__Task goal__: What is needed is a word-for-word transcription of every record below.

'''

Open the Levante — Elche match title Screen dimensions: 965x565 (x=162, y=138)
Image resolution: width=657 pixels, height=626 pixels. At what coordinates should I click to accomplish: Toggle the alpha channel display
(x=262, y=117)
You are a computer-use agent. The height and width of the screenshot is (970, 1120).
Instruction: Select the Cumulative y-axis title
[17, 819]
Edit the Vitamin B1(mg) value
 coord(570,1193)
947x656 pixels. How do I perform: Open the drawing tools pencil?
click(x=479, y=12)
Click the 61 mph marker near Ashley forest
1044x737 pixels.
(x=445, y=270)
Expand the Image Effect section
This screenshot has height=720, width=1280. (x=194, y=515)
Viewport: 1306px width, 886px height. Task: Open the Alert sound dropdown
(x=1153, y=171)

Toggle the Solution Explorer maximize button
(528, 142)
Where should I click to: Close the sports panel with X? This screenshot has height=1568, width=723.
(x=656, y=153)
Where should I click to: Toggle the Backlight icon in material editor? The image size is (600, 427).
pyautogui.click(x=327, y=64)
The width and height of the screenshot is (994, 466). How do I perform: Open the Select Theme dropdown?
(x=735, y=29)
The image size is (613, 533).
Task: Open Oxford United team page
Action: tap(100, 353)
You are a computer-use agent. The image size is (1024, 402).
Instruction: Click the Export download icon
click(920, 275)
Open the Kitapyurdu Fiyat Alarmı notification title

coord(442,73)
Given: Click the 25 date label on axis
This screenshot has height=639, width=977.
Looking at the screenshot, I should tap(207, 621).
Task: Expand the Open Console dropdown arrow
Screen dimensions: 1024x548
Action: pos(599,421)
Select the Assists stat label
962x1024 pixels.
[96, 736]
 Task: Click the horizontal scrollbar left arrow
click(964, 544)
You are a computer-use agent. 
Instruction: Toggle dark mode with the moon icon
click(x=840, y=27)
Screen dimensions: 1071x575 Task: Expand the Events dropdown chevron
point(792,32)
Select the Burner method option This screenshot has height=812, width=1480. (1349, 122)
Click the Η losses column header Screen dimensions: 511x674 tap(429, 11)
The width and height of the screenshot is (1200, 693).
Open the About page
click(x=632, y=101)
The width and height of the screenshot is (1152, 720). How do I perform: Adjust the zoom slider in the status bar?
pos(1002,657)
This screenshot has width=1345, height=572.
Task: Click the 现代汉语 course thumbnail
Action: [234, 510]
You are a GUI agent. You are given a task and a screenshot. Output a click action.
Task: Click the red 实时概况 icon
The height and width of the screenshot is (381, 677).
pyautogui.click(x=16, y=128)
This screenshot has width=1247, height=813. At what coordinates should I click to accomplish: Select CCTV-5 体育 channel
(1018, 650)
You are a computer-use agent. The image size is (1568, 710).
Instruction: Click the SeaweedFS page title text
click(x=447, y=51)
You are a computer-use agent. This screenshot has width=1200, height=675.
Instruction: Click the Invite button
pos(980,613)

'''

__Task solution__:
Open the Levante — Elche match title Screen dimensions: 965x565 (x=162, y=138)
Image resolution: width=657 pixels, height=626 pixels. At what coordinates should I click to accomplish: Toggle the alpha channel display
(x=262, y=117)
You are a computer-use agent. The height and width of the screenshot is (970, 1120).
Instruction: Select the Cumulative y-axis title
[17, 819]
Edit the Vitamin B1(mg) value
 coord(570,1193)
947x656 pixels. How do I perform: Open the drawing tools pencil?
click(x=479, y=12)
Click the 61 mph marker near Ashley forest
1044x737 pixels.
(x=445, y=270)
Expand the Image Effect section
This screenshot has height=720, width=1280. (x=194, y=515)
Viewport: 1306px width, 886px height. Task: Open the Alert sound dropdown
(x=1153, y=171)

Toggle the Solution Explorer maximize button
(528, 142)
Where should I click to: Close the sports panel with X? This screenshot has height=1568, width=723.
(x=656, y=153)
Where should I click to: Toggle the Backlight icon in material editor? The image size is (600, 427).
pyautogui.click(x=327, y=64)
The width and height of the screenshot is (994, 466). How do I perform: Open the Select Theme dropdown?
(x=735, y=29)
The image size is (613, 533).
Task: Open Oxford United team page
Action: tap(100, 353)
You are a computer-use agent. The image size is (1024, 402).
Instruction: Click the Export download icon
click(920, 275)
Open the Kitapyurdu Fiyat Alarmı notification title

coord(442,73)
Given: Click the 25 date label on axis
This screenshot has height=639, width=977.
Looking at the screenshot, I should tap(207, 621).
Task: Expand the Open Console dropdown arrow
Screen dimensions: 1024x548
Action: pos(599,421)
Select the Assists stat label
962x1024 pixels.
[96, 736]
 Task: Click the horizontal scrollbar left arrow
click(964, 544)
You are a computer-use agent. 
Instruction: Toggle dark mode with the moon icon
click(x=840, y=27)
Screen dimensions: 1071x575 Task: Expand the Events dropdown chevron
point(792,32)
Select the Burner method option This screenshot has height=812, width=1480. (1349, 122)
Click the Η losses column header Screen dimensions: 511x674 tap(429, 11)
The width and height of the screenshot is (1200, 693).
Open the About page
click(x=632, y=101)
The width and height of the screenshot is (1152, 720). How do I perform: Adjust the zoom slider in the status bar?
pos(1002,657)
This screenshot has width=1345, height=572.
Task: Click the 现代汉语 course thumbnail
Action: [234, 510]
You are a GUI agent. You are given a task and a screenshot. Output a click action.
Task: Click the red 实时概况 icon
The height and width of the screenshot is (381, 677).
pyautogui.click(x=16, y=128)
This screenshot has width=1247, height=813. At what coordinates should I click to accomplish: Select CCTV-5 体育 channel
(1018, 650)
You are a computer-use agent. The image size is (1568, 710).
Instruction: Click the SeaweedFS page title text
click(x=447, y=51)
You are a computer-use agent. This screenshot has width=1200, height=675.
Instruction: Click the Invite button
pos(980,613)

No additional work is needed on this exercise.